3. The neural network acceleration system of claim 1, wherein the pooling layer module comprises a pooling layer interface design sub-module, a pooling layer on-layer storage sub-module, a comparator design sub-module, an upper layer feature map buffer construction sub-module, and a data bit truncation sub-module that are connected in sequence;

the pooling layer interface design submodule is used for adding the first two rows of the addition results input by the convolution layer module into the upper layer feature map buffer zone construction submodule, carrying out data processing on the addition results, processing the addition results after the data processing through the data bit interception submodule to obtain output results, determining the maximum value of the corresponding output results in every four selected blocks by utilizing the comparator design submodule, determining the pooling layer output results, and inputting the pooling layer output results to the full-connection layer module.

4. The neural network acceleration system of claim 1, wherein the full-connection layer module is configured to load data on a pooling layer output result input by the pooling layer module, obtain full-connection layer input data, perform full-connection matrix multiplication on the full-connection layer input data, and determine an output probability value in a last layer after three-layer full-connection processing.
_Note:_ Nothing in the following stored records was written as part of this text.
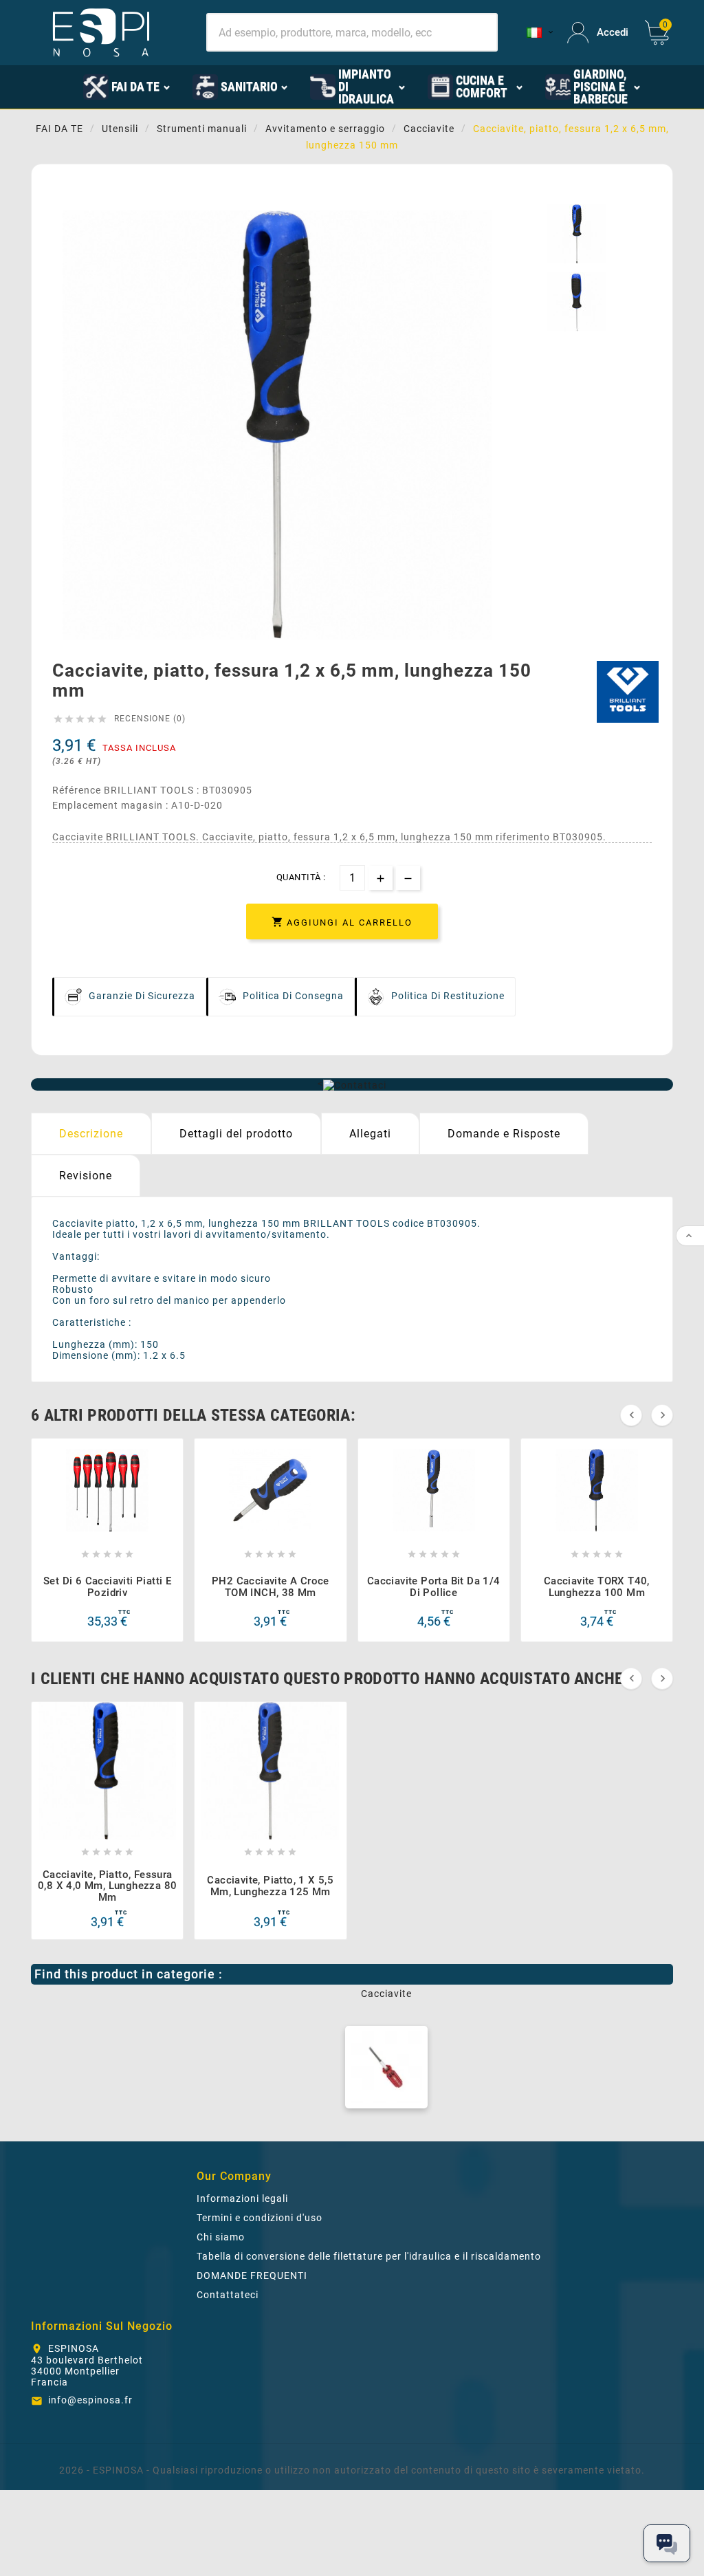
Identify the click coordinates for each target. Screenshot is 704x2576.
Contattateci (227, 2294)
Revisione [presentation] (85, 1175)
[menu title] (62, 86)
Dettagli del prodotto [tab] (236, 1133)
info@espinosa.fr (90, 2399)
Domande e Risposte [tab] (504, 1133)
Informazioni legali (242, 2198)
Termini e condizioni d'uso (259, 2217)
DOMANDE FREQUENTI (252, 2275)
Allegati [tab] (370, 1133)
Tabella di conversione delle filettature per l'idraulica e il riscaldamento (369, 2256)
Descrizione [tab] (91, 1133)
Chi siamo (221, 2236)
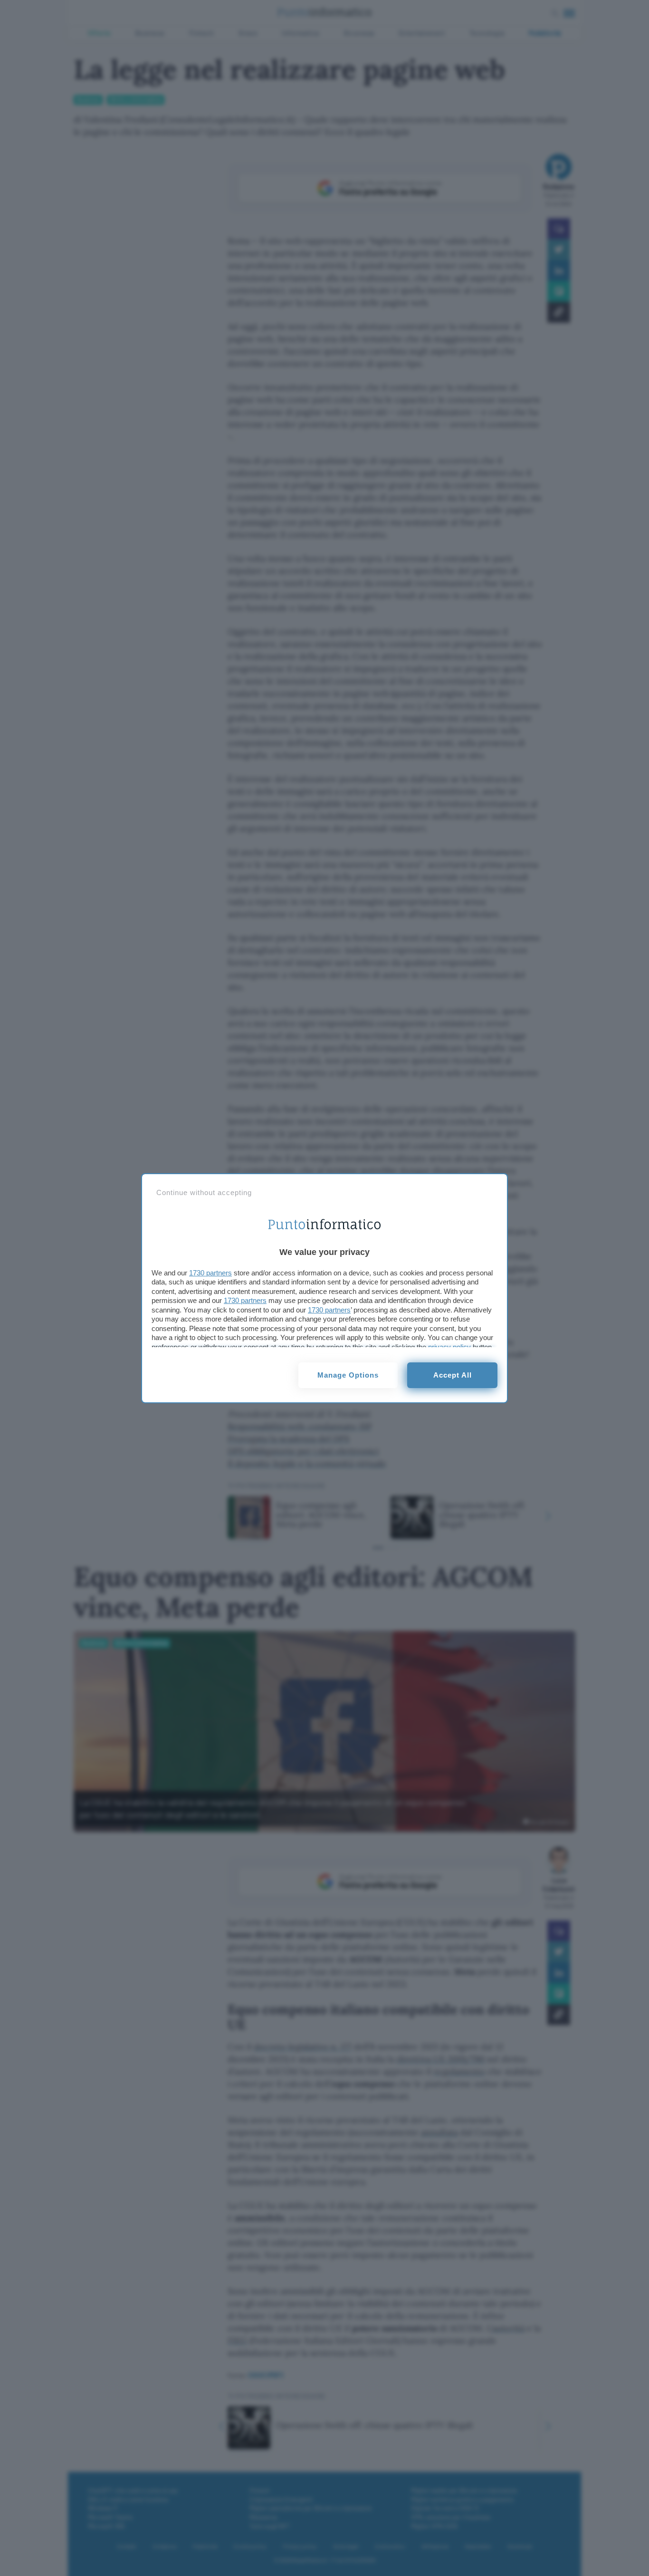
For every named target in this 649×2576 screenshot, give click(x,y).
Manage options (348, 1375)
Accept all (452, 1375)
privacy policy (449, 1347)
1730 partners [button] (210, 1273)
5. The neural network acceleration system of claim 1, wherein the inter-layer connections comprise an input data interface control, an output data interface control, and an inter-layer connection control.

6. A neural network acceleration system testing device, which is characterized by comprising the neural network acceleration system according to any one of claims 1-5, and further comprising a main control module connected with the neural network acceleration system;

the main control module is configured to acquire image data to be processed;

7. The neural network acceleration system testing apparatus of claim 6, wherein the main control module comprises a kernel control sub-module, a device bus, a memory unit and a peripheral internet protocol address sub-module connected in sequence; the kernel control sub-module is used for controlling data interaction; the neural network acceleration system is mounted on the equipment bus and used for completing parallel pipeline processing on the input data of the convolution layer through control of the kernel control sub-module and determining the output probability value.

8. The neural network acceleration system testing apparatus of claim 7, wherein the peripheral internet protocol address sub-module comprises an image acquisition module, an image display module, and an acceleration recognition result display module;

9. The neural network acceleration system testing apparatus of claim 8, wherein the acceleration recognition result display module includes a first display mode and a second display mode;

the first display mode is that the recognition result is displayed in real time through an upper computer corresponding to the acceleration recognition result display module;

And the second display mode is to determine and display the identification result through serial port configuration.

10. An electronic device, comprising: one or more processors; and one or more machine readable media having instructions stored thereon, which when executed by the one or more processors, cause the apparatus to perform the neural network acceleration system of any of claims 1-5.